Что же в сухом остатке? Вроде бы узкая работа Гейзенберга по вычислению квадратов амплитуд привела к появлению первой версии последовательной квантовой теории микромира, которую назвали матричной механикой. Хотя по вычислительным возможностям она сильно уступала появившейся годом позже волновой механике Шредингера, в концептуальном плане она знаменовала радикальный разрыв с классической физикой. И в основе этого разрыва лежало придуманное Гейзенбергом вроде бы чисто техническое правило перемножения амплитуд. Case 2 closed.
Case 3. Странность элементарных частиц
В середине 1930-х годов экспериментаторы доказали, что внутриядерные силы не делают различий между протонами и нейтронами. Осмыслив сей факт, две группы теоретиков в 1936 году предложили описывать связь между этими частицами с помощью той же самой группы симметрии, которая ранее была найдена для описания электронных спинов. Годом позже Юджин Вигнер назвал это новое квантовое число изотопическим спином, сокращенно — изоспином. Точности ради стоит заметить, что впервые к этой идее (точнее, к ее зародышу) пришел Гейзенберг еще в 1932 году, сразу после открытия нейтрона. Для ядерной физики концепция изоспина оказалась очень плодотворной. В частности, она позволила найти формулу, которая позволяла вычислить электрический заряд частицы на основе значений ее барионного числа и изоспина.

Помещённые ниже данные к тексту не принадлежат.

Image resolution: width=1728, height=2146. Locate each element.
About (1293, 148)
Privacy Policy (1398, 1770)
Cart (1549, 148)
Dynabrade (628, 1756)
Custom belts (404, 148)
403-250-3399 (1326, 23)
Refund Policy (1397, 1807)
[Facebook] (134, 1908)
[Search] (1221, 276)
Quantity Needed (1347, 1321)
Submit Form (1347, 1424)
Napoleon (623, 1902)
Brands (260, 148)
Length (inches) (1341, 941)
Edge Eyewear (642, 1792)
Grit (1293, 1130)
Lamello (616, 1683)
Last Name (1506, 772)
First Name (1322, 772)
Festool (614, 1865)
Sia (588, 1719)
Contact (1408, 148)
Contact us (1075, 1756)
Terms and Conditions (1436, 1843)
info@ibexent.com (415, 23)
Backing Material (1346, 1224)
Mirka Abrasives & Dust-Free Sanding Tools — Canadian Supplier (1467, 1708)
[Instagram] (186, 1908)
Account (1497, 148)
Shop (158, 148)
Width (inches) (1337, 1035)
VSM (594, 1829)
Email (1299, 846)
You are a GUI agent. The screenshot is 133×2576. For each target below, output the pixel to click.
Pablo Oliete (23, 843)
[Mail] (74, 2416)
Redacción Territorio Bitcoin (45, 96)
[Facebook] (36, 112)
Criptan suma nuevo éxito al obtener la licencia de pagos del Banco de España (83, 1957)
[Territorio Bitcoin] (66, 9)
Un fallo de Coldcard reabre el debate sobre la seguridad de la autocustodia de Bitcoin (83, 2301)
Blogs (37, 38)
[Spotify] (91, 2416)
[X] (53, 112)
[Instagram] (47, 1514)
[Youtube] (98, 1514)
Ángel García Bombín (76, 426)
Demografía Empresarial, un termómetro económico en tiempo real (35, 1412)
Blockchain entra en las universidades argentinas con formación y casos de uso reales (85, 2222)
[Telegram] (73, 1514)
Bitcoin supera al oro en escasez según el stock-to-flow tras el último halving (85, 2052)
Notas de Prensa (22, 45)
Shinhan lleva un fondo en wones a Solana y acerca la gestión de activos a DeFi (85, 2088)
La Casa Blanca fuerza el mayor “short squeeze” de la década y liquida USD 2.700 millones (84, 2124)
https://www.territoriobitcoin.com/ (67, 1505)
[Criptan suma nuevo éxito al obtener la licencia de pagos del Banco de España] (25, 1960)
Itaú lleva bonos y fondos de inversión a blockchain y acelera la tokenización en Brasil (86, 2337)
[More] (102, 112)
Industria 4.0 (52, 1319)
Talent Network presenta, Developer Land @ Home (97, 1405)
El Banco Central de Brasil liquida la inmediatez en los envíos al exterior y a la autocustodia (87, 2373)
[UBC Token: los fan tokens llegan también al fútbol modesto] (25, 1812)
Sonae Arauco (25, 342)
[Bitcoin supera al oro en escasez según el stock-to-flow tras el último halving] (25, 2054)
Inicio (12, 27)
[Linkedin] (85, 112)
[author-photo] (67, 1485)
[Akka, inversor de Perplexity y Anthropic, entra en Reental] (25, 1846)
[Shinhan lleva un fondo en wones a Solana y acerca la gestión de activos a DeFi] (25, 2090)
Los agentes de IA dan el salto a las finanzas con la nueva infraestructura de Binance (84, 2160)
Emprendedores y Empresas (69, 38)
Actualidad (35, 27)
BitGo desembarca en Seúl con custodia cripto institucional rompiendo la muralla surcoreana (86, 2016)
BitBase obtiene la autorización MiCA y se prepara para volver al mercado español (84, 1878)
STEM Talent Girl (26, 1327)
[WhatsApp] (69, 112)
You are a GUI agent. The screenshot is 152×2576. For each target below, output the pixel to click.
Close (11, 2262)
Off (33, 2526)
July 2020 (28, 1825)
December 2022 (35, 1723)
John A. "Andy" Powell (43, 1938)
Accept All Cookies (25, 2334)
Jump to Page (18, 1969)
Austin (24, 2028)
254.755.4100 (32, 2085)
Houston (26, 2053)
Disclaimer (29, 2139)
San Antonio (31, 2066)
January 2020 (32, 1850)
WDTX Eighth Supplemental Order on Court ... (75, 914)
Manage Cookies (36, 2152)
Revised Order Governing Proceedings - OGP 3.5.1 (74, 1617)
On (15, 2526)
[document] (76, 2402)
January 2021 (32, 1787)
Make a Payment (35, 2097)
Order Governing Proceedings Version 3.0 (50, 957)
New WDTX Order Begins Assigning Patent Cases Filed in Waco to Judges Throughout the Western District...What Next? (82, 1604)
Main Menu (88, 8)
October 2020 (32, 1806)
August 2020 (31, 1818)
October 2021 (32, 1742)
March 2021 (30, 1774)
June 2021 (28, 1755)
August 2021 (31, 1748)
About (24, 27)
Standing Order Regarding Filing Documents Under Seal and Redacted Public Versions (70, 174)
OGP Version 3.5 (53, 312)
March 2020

Через два десятка лет после открытия нейтрона природа подкинула теоретикам весьма серьезную задачку. В первой половине 1950-х годов физики открыли несколько заряженных и нейтральных частиц, которые по массе превосходили протоны и нейтроны. Они явно заслуживали внесения в семейство барионов, однако «зарядовая» формула для них не работала. Чтобы преодолеть эту трудность, американец Марри Гелл-Манн и японцы Тадео Накано и Казухико Нишиджима в 1953 году ввели новое квантовое число, которое позднее было названо «странностью». Для «старых» частиц типа протонов, нейтронов и пионов странность равнялась нулю, а для новых — плюс или минус единице. Это позволило сохранить формулу для электрического заряда путем простого сложения барионного числа со странностью (их сумма была названа гиперзарядом). Поначалу это нововведение опять-таки выглядело чисто техническим и не особенно глубоким.
Однако скоро ситуация изменилась. Хотя формально странность присутствует в этой формуле на равных правах с барионным числом, ее роль в превращениях частиц оказалась иной. Анализ новых экспериментальных данных показал, что сильное и электромагнитное взаимодействия сохраняют оба эти числа, в то время как слабое взаимодействие сохраняет только барионное число, но меняет странность. В 1950-е годы этот результат много способствовал прогрессу физики элементарных частиц.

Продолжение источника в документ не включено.